_Required action 1_.
Retype the part of the passage on the City Heights cooking group between "For many daughters, the" and "the only guides.", inclusive.
_Required action 2_.
In the passage on the City Heights cooking group, how many regulars does the group have today?

_Selected extract_.
Segment Open

For many daughters, the kitchen contains their mother’s secrets. In the tumult of pots and pans, the pinches of sugar and salt, reside recipes perfected over time without cookbooks, experience and intuition the only guides.
For East African daughters in City Heights, a neighborhood that is a major West Coast portal for refugees, the opportunity to cook twice a month as a group with their mothers is a chance to steep themselves in Somali, Ethiopian and Eritrean culinary traditions, passed down orally through generations.
“We have a common goal: to learn from each other,” said Ayan Sheikh, a recent graduate of CSU Bakersfield and a nurse, who missed the cooking group so much at school that she asked her aunt to post the sessions on YouTube.
The gatherings started two years ago with 10 mothers and daughters; today, there are more than 30 regulars. The group has multiple goals: helping daughters growing up in the U.S. to understand their heritage while encouraging mothers to adapt healthy versions of American favorites like quiche and pizza.
“Mothers were saying, ‘I’m losing my daughter; she’s not eating my food,’ ” said Sahra Abdi, founder of United Women of East Africa, which sponsors the classes and provides mental health services and leadership skills for refugee women. “And the daughters were saying, ‘We see food on the table, and we don’t know how to make it.’ ”

Segment Closed

_Raw data_.
Segment Open

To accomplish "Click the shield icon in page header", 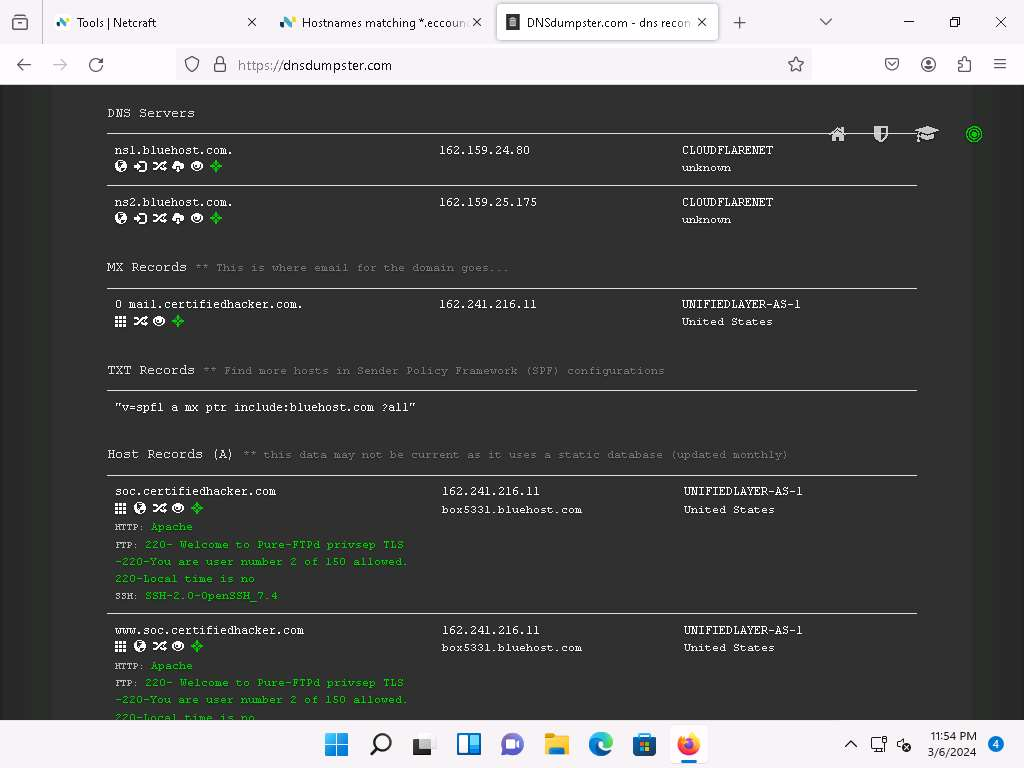I will (881, 134).
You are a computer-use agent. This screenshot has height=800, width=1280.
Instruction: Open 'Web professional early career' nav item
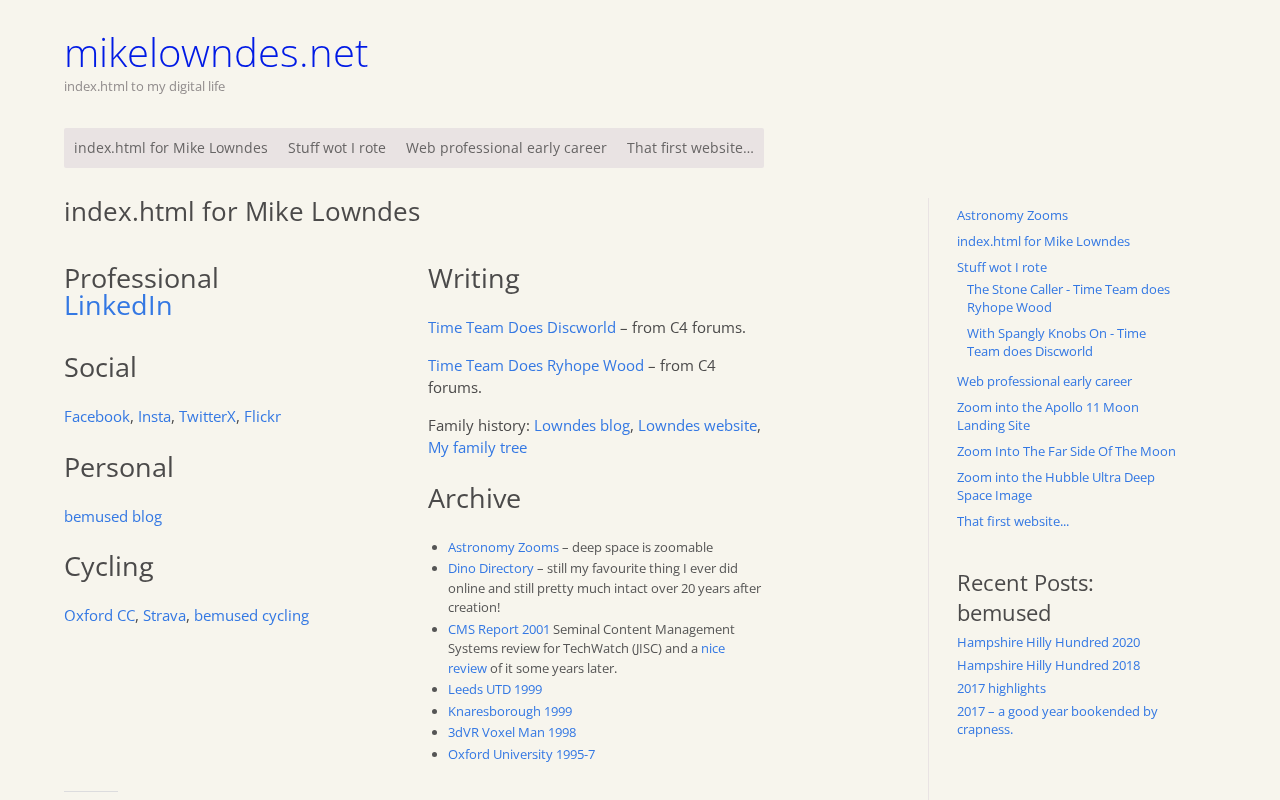pyautogui.click(x=506, y=148)
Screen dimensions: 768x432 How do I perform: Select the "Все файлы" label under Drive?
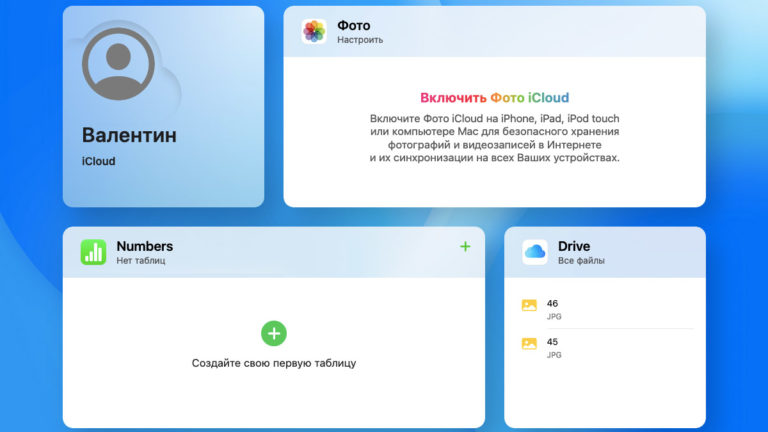pos(581,261)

Segment Closed

_Final answer 1_.
For many daughters, the kitchen contains their mother’s secrets. In the tumult of pots and pans, the pinches of sugar and salt, reside recipes perfected over time without cookbooks, experience and intuition the only guides.

_Final answer 2_.
More than 30.